Sparnotheriodontidae Temporal range: Late Paleocene-Late Eocene (Itaboraian-Divisaderan) ~53–37.2 Ma PreꞒ Ꞓ O S D C P T J K Pg N

Scientific classification
- Kingdom: Animalia
- Phylum: Chordata
- Class: Mammalia
- Infraclass: Placentalia
- Order: †Litopterna
- Family: †Sparnotheriodontidae Soria, 1980
- Genera: †Notiolofos; †Phoradiadus; †Sparnotheriodon; †Victorlemoinea;

= Sparnotheriodontidae =

Extinct family of litopterns

Sparnotheriodontidae is an enigmatic extinct family of litopterns known primarily from teeth. Sparnotheriodontids are one of two South American native ungulate clades known to have reached Antarctica, the other being astrapotheres.

==Description==

Sparnotheriodontids ranged in size from the mid-sized Phoradiadus to the large Sparnotheriodon. Sparnotheriodon and one species of Notiolofos, N. arquinotiensis, have been estimated to have had masses of roughly 400 kg. Another species of Notiolofos, N. regueroi, was smaller, with a body mass estimated to have been between 25 and 58 kg.

==Classification==

The phylogenetic position of Sparnotheriodontidae is uncertain. Most researchers consider them to belong to Litopterna. In contrast, Cifelli and Bergqvist have argued that sparnotheriodontids are condylarths. Their methodology, based on attempting to associate isolated teeth and isolated postcranial bones based on size and relative abundance, has been criticized. Phylogenetic analyses conducted by Chimento and Agnolin in 2020 and Kramarz et al. 2021 both included one sparnotheriodontid, Victorlemoinea, and found it to be a basal litoptern. Unlike most authors, who treat sparnotheriodontids as a family, in 1997 McKenna and Bell classified them as a subfamily of Macraucheniidae.

===Genera===

Sparnotheriodontidae contains the genera Victorlemoinea, Sparnotheriodon, Phoradiadus, and Notiolofos. Victorlemoinea and Sparnotheriodon may be synonymous. Soria regarded Heteroglyphis as a probable sparnotheriodontid, but McKenna and Bell and Bond et al. included it in Anisolambdinae, with the former considering it a synonym of Protheosodon.

==History of study==

The first described sparnotheriodontid, Victorlemoinea, was named by Florentino Ameghino in 1901. In 1980, Miguel Soria named Sparnotheriodon and established the family Sparnotheriodontidae for it. He initially classified the family as belonging to Notoungulata. Sparnotheriodontids were first identified in Antarctica in 1990.
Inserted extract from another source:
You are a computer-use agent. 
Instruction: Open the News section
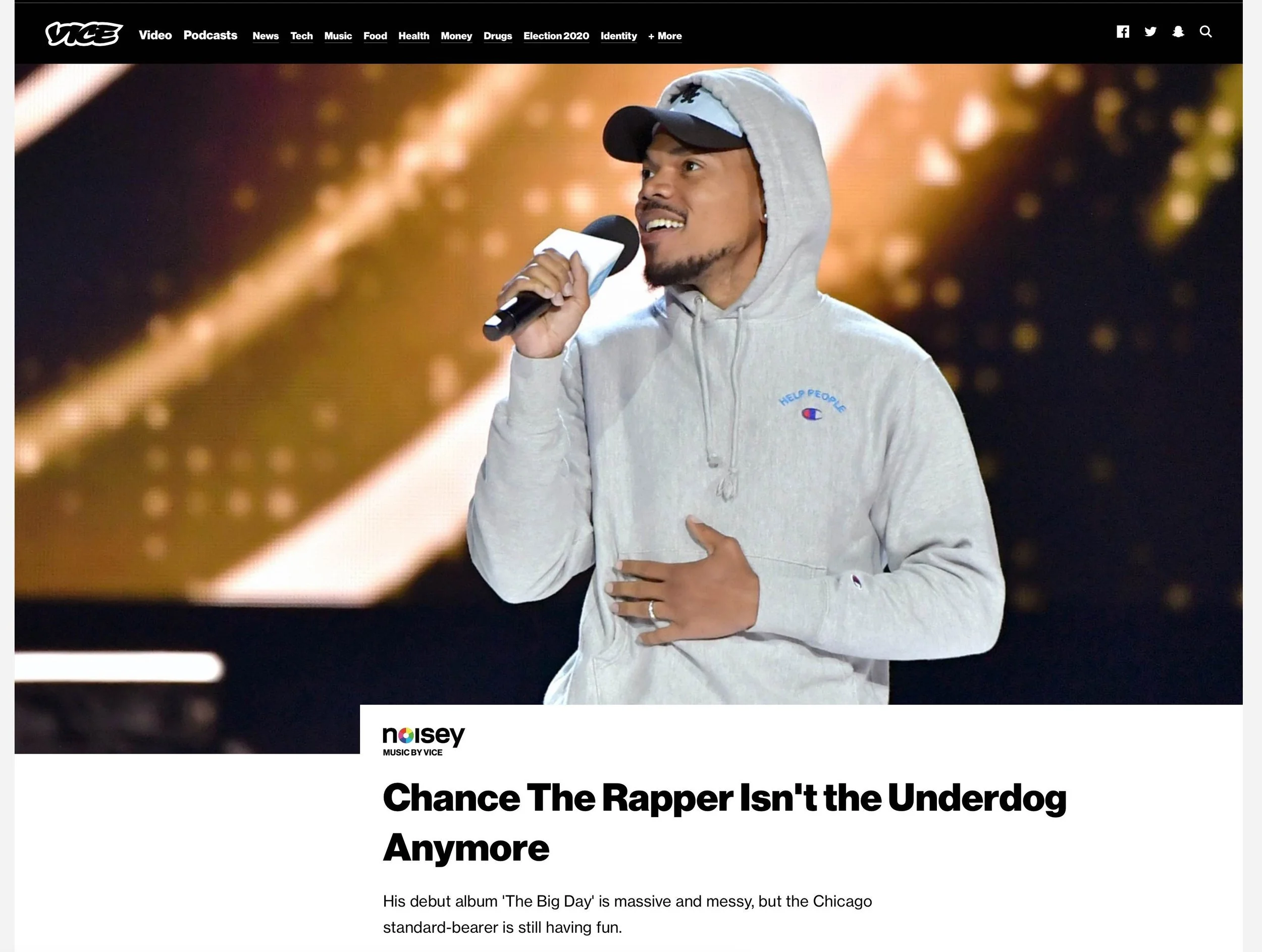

==Paleobiology, paleoecology, and paleobiogeography==

Sparnotheriodontids lived in South America and Antarctica. Sparnotheriodontids and astrapotheres are the only clades of terrestrial placental mammals confirmed to have lived in Antarctica. Sparnotheriodontids were browsing herbivores adapted to forest environments. Their rarity in the fossil record suggests they were specialists. Sparnotheriodontids may have been ecological equivalents to Meniscotherium, which is not closely related but had similar teeth. Victorolemoinea lived during the Riochican and Itaboraian South American land mammal ages, which date to the Ypresian age of the Eocene. Notiolofos ranged from the early Eocene to the Rupelian age of the Oligocene.